Sentí cierta extrañeza al ver aquellas fotografías. Como si las observara alguien ajeno a la escena cuando en realidad era yo la protagonista. Me las realizó hace unos días Asier Gómez, un fuera de serie de la imagen. Y lo cierto es que todo fue perfecto, él logró que todo fuera perfecto a pesar de mi bloqueo al sentir tan de cerca la presión de los “clicks” y de un objetivo con el que no convivo a menudo.

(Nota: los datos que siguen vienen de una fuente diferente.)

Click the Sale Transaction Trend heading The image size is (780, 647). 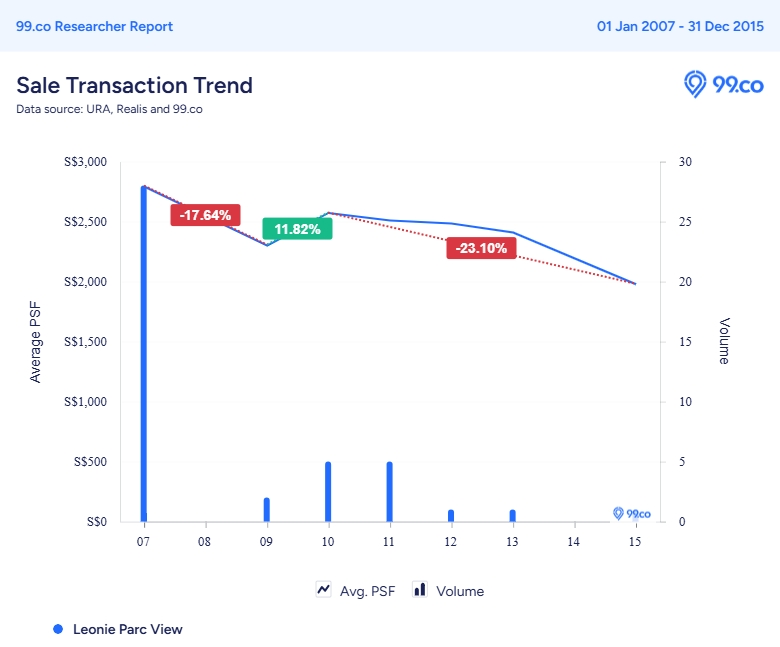point(134,85)
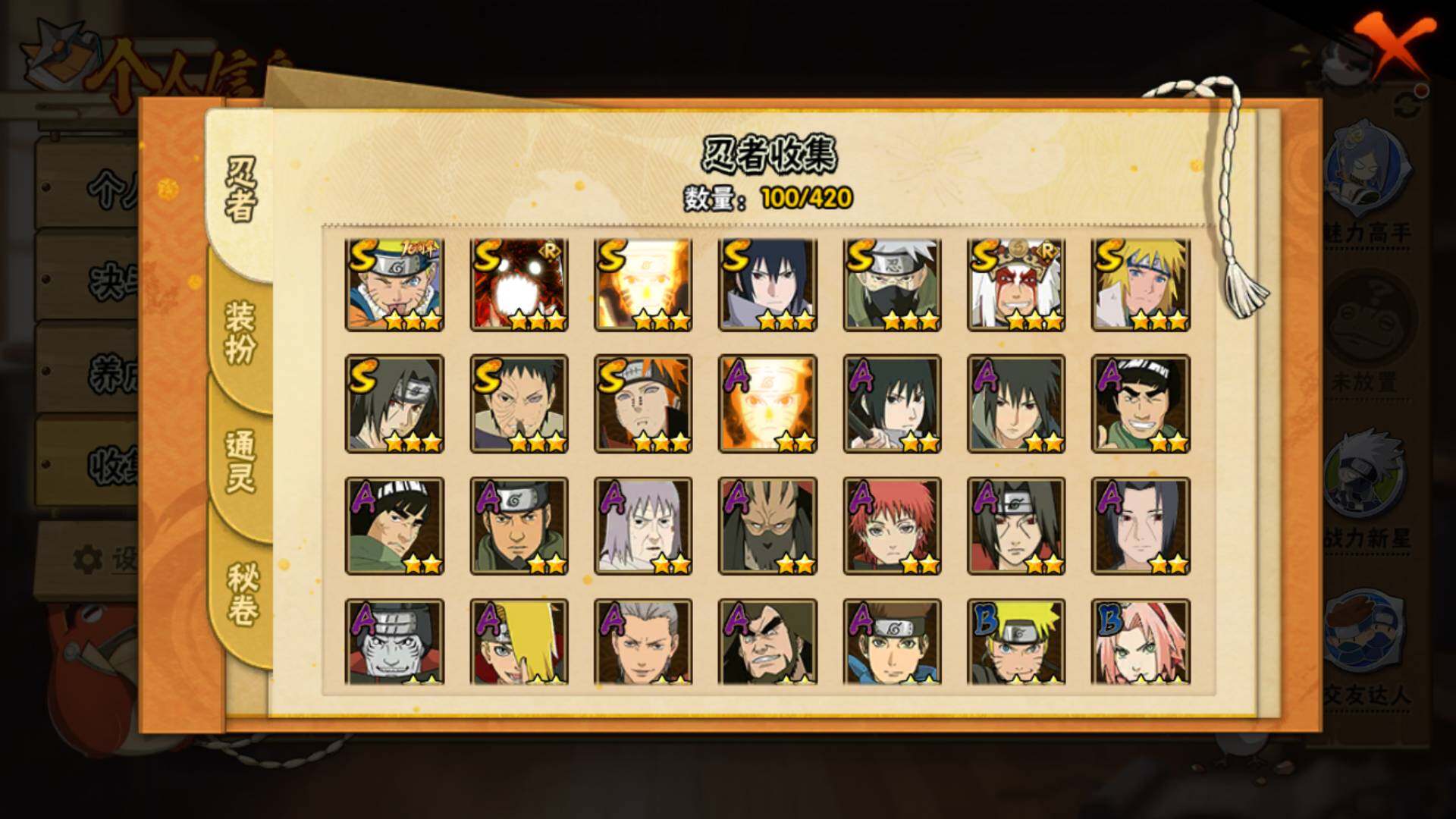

El clima era idóneo, la temperatura cálida del estudio mientras fuera la escarcha teñía de blanco el verde habitual de los campos de Vizcaya. También los focos, las luces dotaban del brillo buscado a un decorado apagado compuesto por telajes grises y algún retal de madera colocado a propósito para otorgar un aire de almacén destartalado a una escena convertida, después, en carruaje de ensueño como se transforma la calabaza de Cenicienta al dar las doce. Y el caso es que yo era algo así como la dama de ese afamado cuento de Disney. Vestida de fantasía por Eder Aurre, un talentoso y joven diseñador de esos con la ilusión todavía intacta, con las manos sin las marcas aún de las agujas de costura que pinchan tanto como satisfacen. El artífice, un año más, de darle forma a un traje de despedida que habitó primero en mi imaginación y más tarde sobre mi cuerpo. Un diseño hecho a medida, a mis nuevas medidas con más pecho y más kilos debido a los hermosos giros de la vida.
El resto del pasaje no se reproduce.